Tropes are all around us, on TV, in books, film, and video games. They allow us to compartmentalize concepts so that our brains don't have to waste too much processing power over-thinking certain ideas, which is both good and bad. After all, when two guys show up with bad Italian/Brooklyn accents in nice suits, our brain tells us that they are gangsters and we don't have to over think it. The authors, directors, and character actors of the world would tell us this is a good thing.

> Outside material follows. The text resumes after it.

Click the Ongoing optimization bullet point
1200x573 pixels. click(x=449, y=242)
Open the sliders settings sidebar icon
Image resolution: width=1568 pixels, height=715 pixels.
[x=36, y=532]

After all, these two goons will probably be killed off in the next scene by our hero and the audience doesn't need twelve minutes of back story to understand that Goon #2 joined the crime family after his mother's store was tragically lost in a fire and he had nowhere to turn for money but the crime boss that ran his old neighborhood, thus embroiling him in a life of crime that has caused part of his humanity to wear away even as he still regrets the terrible things that he has had to do, and all the while all he wanted to be was a baker. (Consequently, I think I also just wrote the biography of the Cake Boss.) See, even writing all that down in a semi-sarcastic manner took up more time and attention than might really be deserving of a character that will get a total of thirty seconds screen time. Tropes allow us to enjoy a story without getting bogged down in the minutia of what we are missing. Because otherwise, you get The Song of Ice and Fire, and we all know how long it takes George R.R. Martin to write one of those books.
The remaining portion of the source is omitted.